[Stored records]
════════════════

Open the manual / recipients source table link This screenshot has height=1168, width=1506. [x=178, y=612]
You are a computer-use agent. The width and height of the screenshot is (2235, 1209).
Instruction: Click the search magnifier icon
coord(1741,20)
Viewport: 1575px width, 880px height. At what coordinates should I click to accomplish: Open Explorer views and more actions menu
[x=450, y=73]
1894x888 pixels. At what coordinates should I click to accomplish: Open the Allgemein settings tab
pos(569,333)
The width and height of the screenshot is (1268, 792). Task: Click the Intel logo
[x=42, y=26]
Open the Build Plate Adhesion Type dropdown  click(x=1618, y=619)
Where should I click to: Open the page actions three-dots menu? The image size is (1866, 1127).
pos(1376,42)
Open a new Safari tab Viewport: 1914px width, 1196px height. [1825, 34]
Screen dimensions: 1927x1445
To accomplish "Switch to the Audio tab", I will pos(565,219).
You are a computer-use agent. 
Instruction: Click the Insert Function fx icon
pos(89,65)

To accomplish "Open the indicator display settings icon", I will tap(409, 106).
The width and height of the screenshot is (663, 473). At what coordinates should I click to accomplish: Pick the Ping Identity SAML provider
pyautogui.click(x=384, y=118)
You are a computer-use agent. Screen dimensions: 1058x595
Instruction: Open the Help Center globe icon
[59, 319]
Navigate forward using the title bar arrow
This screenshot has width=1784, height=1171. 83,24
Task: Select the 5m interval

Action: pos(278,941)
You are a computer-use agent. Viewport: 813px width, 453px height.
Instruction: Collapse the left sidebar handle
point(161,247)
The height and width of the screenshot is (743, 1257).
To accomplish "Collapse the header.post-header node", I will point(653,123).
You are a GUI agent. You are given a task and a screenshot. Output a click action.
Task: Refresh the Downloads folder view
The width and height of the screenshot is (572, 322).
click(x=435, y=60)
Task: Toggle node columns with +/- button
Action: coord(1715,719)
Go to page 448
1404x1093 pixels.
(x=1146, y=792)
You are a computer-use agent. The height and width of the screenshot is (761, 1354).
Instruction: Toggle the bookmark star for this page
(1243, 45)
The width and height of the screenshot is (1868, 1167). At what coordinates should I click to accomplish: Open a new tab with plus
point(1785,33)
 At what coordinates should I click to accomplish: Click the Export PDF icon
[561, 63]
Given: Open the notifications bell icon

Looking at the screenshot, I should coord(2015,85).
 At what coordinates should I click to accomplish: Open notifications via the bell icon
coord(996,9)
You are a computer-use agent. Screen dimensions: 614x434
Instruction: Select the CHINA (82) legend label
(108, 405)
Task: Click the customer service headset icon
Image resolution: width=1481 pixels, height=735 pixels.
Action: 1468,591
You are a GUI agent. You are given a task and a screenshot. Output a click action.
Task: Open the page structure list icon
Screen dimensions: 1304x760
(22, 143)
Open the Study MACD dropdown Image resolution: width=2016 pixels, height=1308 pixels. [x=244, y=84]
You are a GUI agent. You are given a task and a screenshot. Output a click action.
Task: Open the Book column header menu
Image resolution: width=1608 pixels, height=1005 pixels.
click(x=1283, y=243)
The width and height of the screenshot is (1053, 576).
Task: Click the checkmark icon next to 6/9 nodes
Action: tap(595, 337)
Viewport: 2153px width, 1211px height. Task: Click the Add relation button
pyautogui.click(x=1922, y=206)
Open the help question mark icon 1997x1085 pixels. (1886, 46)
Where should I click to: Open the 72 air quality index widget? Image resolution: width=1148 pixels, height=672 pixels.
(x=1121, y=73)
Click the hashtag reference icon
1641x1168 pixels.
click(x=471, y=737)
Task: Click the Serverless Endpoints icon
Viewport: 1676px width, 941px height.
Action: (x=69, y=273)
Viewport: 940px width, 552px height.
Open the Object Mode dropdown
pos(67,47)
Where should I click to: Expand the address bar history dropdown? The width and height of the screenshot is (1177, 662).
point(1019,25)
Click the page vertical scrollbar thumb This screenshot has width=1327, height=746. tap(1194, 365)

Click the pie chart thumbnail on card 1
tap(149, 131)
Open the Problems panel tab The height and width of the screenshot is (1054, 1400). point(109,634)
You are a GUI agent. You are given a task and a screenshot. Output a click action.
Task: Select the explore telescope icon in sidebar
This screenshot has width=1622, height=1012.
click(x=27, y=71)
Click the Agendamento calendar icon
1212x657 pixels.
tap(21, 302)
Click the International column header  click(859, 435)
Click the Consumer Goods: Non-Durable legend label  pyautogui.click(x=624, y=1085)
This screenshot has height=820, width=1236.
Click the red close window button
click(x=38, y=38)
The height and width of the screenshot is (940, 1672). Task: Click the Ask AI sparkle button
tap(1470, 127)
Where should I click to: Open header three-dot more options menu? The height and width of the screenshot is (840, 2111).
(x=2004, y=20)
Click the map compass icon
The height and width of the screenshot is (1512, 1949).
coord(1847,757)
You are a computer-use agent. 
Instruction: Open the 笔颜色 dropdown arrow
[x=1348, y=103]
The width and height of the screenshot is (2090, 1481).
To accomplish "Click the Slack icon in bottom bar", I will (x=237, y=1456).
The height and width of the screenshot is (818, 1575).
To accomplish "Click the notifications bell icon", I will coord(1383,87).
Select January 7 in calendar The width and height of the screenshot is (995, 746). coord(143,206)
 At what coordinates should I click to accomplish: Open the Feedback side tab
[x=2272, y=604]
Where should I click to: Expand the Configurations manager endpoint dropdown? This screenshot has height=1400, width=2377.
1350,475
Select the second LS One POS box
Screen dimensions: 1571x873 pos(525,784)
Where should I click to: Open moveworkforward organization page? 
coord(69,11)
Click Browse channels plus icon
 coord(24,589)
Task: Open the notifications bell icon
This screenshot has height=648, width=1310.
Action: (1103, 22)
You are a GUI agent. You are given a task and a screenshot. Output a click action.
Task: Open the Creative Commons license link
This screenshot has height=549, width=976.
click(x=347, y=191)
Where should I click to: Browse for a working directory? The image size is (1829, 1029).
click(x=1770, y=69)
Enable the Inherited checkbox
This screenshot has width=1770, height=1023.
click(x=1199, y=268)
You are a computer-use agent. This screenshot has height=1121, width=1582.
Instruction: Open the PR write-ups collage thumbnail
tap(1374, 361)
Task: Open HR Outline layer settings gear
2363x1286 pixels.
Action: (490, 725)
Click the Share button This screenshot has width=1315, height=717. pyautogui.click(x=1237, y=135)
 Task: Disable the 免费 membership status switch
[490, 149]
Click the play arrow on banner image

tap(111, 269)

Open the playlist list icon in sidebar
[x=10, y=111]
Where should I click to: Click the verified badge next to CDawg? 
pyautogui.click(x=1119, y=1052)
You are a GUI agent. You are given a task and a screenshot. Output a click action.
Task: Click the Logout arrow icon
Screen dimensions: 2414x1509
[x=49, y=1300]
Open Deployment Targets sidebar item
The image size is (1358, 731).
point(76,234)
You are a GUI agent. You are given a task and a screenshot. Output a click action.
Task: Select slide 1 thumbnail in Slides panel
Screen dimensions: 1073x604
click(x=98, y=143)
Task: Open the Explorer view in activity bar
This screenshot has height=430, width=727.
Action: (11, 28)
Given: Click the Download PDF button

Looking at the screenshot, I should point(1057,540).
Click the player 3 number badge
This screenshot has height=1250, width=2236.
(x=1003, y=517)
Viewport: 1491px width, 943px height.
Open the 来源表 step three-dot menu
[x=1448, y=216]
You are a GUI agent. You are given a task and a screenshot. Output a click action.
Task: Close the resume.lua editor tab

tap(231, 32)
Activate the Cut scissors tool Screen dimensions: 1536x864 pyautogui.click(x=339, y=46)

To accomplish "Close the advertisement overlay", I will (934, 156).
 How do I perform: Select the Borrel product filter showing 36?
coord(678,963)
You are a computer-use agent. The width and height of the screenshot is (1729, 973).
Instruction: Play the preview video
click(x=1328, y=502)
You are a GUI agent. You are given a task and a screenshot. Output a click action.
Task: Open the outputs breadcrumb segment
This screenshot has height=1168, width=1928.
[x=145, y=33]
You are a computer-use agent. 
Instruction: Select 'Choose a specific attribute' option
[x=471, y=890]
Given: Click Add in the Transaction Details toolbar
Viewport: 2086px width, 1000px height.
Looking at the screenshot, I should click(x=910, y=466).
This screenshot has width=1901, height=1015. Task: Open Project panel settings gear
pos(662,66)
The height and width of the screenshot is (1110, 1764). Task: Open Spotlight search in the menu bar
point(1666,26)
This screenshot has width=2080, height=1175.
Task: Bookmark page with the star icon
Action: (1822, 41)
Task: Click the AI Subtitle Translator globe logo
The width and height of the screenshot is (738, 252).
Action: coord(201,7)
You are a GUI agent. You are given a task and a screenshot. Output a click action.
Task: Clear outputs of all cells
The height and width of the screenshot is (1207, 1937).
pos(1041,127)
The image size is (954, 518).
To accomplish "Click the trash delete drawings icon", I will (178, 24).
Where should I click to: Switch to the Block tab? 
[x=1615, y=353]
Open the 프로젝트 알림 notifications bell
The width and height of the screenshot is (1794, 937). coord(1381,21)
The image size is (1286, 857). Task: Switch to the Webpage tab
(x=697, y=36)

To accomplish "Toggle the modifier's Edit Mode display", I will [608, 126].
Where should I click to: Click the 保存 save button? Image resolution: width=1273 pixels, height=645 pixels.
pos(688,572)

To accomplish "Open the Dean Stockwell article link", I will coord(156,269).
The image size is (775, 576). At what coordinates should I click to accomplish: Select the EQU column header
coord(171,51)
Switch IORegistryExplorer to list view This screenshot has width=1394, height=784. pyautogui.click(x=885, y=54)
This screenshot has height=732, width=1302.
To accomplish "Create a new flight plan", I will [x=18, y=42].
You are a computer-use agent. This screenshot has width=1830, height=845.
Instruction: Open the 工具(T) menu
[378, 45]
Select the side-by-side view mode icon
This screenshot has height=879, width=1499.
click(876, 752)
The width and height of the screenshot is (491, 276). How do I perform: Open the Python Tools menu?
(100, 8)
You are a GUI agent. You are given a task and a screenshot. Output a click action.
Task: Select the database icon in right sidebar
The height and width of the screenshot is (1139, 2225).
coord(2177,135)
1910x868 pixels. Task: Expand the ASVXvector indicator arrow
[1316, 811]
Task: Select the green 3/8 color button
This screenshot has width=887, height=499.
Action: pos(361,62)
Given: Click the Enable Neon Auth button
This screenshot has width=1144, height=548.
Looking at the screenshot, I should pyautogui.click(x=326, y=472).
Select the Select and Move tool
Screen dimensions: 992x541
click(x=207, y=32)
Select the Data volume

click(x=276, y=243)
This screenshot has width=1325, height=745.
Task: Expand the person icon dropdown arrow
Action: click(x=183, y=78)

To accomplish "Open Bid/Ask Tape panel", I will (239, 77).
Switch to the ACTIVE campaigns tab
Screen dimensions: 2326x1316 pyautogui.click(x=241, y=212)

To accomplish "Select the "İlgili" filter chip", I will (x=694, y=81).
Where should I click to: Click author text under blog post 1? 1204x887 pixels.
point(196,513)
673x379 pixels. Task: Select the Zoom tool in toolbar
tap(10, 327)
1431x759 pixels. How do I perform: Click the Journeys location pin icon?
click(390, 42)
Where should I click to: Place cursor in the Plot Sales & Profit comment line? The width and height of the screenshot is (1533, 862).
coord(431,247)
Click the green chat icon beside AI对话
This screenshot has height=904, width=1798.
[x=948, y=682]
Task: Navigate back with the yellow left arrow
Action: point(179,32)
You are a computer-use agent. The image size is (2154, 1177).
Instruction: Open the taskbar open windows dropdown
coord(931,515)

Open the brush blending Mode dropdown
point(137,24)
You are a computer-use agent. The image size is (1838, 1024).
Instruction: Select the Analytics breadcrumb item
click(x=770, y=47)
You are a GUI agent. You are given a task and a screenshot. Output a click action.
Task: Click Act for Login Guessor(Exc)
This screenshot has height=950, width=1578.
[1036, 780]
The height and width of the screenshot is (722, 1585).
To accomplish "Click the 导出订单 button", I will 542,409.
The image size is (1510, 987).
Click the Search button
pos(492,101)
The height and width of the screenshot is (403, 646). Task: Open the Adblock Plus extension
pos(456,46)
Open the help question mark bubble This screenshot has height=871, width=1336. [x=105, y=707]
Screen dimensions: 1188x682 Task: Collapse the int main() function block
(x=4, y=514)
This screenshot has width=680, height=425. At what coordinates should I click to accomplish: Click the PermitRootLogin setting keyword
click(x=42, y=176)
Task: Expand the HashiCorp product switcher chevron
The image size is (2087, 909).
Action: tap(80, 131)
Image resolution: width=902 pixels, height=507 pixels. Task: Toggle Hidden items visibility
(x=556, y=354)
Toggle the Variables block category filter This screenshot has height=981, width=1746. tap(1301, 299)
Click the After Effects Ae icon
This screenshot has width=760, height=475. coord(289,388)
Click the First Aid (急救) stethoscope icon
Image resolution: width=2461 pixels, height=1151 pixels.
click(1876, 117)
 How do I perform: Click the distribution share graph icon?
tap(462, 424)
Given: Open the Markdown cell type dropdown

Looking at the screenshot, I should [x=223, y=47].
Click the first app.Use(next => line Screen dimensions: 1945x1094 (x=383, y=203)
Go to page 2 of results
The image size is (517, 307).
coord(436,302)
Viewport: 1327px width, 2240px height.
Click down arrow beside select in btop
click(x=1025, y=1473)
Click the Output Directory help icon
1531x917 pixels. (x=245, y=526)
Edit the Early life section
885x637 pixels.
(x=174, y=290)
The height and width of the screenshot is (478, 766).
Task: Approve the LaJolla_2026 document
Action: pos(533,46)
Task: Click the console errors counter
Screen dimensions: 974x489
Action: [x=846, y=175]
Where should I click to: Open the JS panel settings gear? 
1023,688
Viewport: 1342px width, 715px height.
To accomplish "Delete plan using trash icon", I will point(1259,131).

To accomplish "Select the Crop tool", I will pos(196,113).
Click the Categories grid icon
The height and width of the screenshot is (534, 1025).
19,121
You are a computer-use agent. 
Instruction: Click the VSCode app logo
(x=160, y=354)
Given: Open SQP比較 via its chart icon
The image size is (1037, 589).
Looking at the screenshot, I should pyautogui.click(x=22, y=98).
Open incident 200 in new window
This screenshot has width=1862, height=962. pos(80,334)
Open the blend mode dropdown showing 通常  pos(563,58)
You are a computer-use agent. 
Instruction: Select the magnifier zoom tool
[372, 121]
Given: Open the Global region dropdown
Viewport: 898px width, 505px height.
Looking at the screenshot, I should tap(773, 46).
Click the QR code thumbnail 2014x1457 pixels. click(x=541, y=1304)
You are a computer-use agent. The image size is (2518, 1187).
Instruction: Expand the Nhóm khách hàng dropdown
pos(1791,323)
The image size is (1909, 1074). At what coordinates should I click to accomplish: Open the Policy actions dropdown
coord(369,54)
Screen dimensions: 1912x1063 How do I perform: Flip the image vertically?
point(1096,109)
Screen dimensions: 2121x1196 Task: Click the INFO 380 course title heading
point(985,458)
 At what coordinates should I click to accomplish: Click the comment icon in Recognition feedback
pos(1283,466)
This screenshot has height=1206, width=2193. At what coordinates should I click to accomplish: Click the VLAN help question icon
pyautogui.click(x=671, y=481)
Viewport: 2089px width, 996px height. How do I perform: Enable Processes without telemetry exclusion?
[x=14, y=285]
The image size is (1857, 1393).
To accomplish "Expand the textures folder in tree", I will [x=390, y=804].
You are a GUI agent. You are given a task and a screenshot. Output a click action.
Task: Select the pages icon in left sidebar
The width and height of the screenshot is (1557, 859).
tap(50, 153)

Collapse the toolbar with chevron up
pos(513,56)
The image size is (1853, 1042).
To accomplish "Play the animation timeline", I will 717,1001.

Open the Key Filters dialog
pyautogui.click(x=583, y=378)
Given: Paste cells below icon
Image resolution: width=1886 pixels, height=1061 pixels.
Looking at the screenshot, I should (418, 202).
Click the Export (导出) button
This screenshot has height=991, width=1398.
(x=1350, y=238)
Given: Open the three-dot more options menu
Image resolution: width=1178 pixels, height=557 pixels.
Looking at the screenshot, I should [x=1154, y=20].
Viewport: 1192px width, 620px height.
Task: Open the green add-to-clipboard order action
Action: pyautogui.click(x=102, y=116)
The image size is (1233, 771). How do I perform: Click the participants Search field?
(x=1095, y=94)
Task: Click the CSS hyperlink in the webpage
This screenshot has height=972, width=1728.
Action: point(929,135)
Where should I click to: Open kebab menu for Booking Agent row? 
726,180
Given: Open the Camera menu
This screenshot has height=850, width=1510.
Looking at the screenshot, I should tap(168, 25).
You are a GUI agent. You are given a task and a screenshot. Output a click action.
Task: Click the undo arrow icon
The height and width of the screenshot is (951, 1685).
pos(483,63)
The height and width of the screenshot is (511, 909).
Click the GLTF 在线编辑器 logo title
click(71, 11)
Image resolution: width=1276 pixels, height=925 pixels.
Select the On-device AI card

════════════════

• What to work on
The answer must consist solely of the number of lines in the entries that contain the word "plan".

• Result below
2